The impacts of infrastructure will only increase considering the forecasts in transport development and climate change. Forecasts by the G20 (the intergovernmental forum containing most of the world’s largest economies) anticipate a 60% increase of global transport infrastructure by 2050, compared to the 2010 level. Automobile traffic is expected to double and future roads may be populated by over 2 billion vehicles. Worldwide, according to the Global Infrastructure Outlook, more than $2 trillion of transport infrastructure investments will be needed each year until 2040 to fuel the intended economic development. Rapid urbanisation, surging demand for freight services and for increased personal mobility will put pressure on stakeholders to accelerate infrastructure development.

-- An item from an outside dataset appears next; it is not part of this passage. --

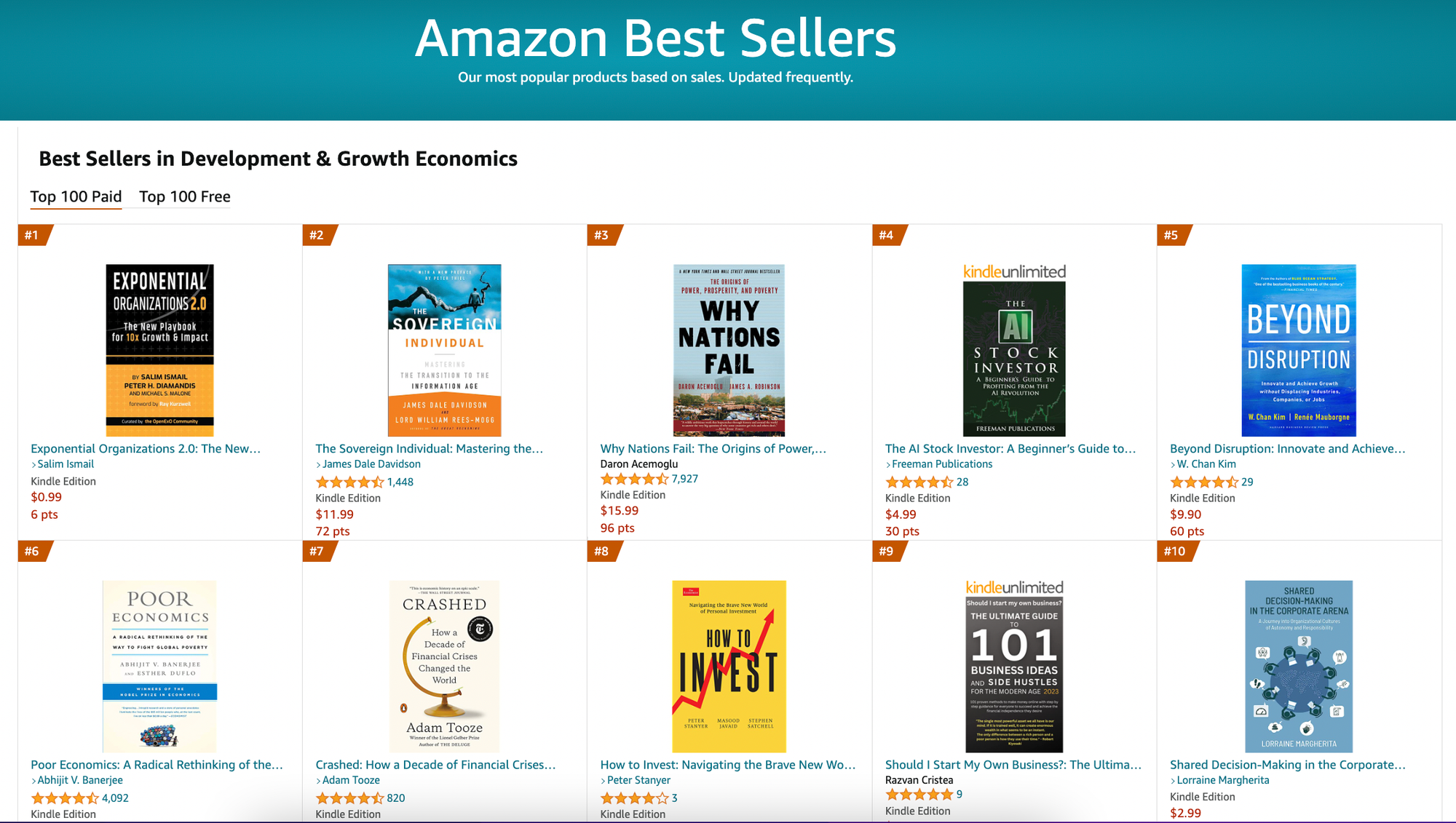Click The Sovereign Individual cover image
Screen dimensions: 1456x823
click(x=445, y=350)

If ‘business as usual’ prevails, future outlooks for a sustainable development are bleak. New and better ways to meet our basic needs for communication, mobility, and transport, while enhancing conditions for biodiversity and people are needed. This task requires a holistic shift in the mindset of politicians, planners, corporations, and private companies – as well as among public customers. Climate change adaptation and mitigation, and biodiversity protection must go hand in hand with improvements in funding, design, and maintenance of infrastructure. This requires solid knowledge of the impacts and how they can be prevented, reduced, or compensated for. Deploying appropriate measures is not an easy task but it can build on decades of experience and research.

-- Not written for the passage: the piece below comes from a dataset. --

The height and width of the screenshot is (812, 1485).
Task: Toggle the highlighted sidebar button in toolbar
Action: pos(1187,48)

Communication and knowledge transfer are essential, as well as a broad understanding of how biodiversity and infrastructure interact. When done responsibly, infrastructure development can maintain the health of the ecosystem and provide the required mobility services. Upgrading existing infrastructure offers even opportunities to implement higher biodiversity standards and produce a net-gain for nature.

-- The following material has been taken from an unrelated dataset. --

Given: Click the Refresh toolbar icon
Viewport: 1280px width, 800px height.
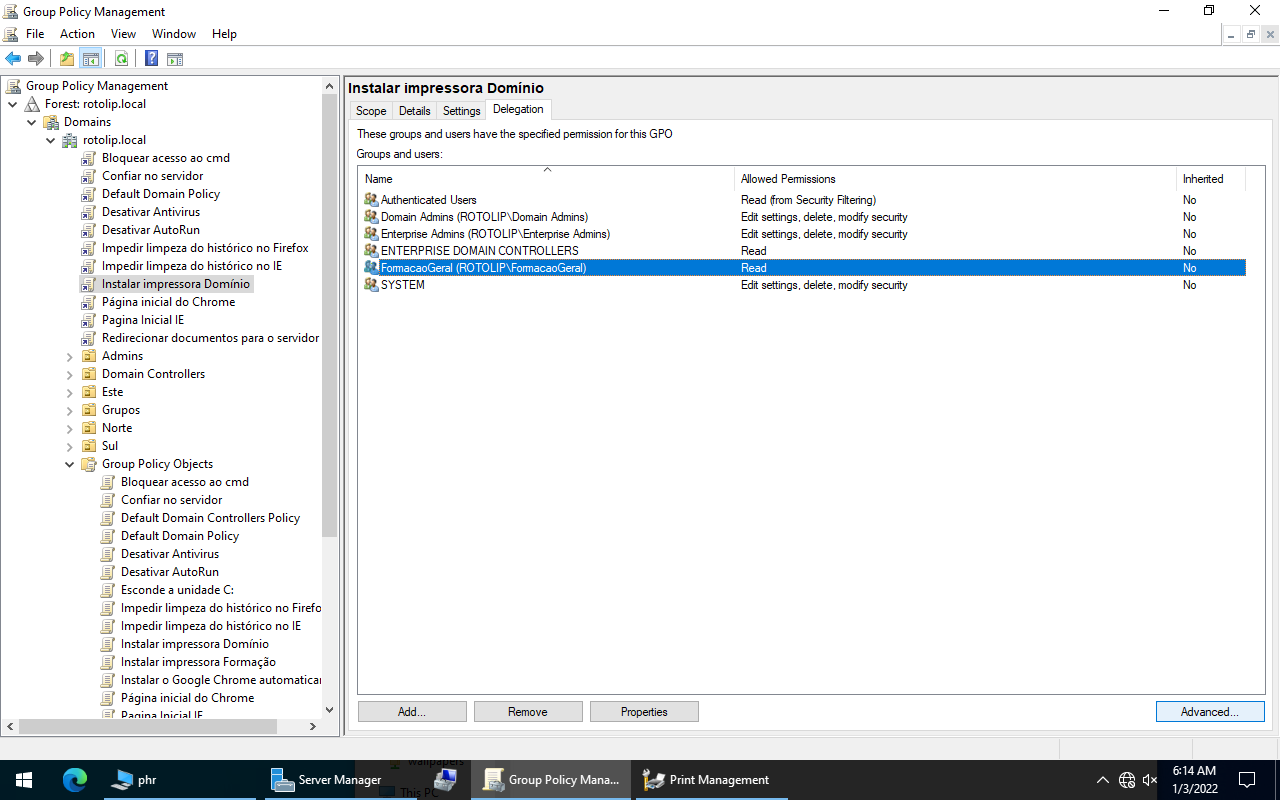Looking at the screenshot, I should tap(121, 59).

This Chapter introduces basic concepts about ecological effects that are relevant for applying the mitigation options described in the following chapters of this handbook. It aims to assist readers understand the effects of infrastructure on nature and inspire planners, engineers, and ecologists to develop innovative measures that can make future transportation networks into valuable assets for supporting biodiversity and human well-being.

However, even with the best mitigation and restoration efforts, new infrastructure will always result in some loss of biodiversity. This is why the main aim in mainstreaming biodiversity in transport infrastructure must be to reduce the demand for new infrastructure. The overall concept of transportation must evolve to achieve sustainable development. To fully benefit from the tools provided in this handbook, stronger policies, new investments, changed behaviours and mindsets are required.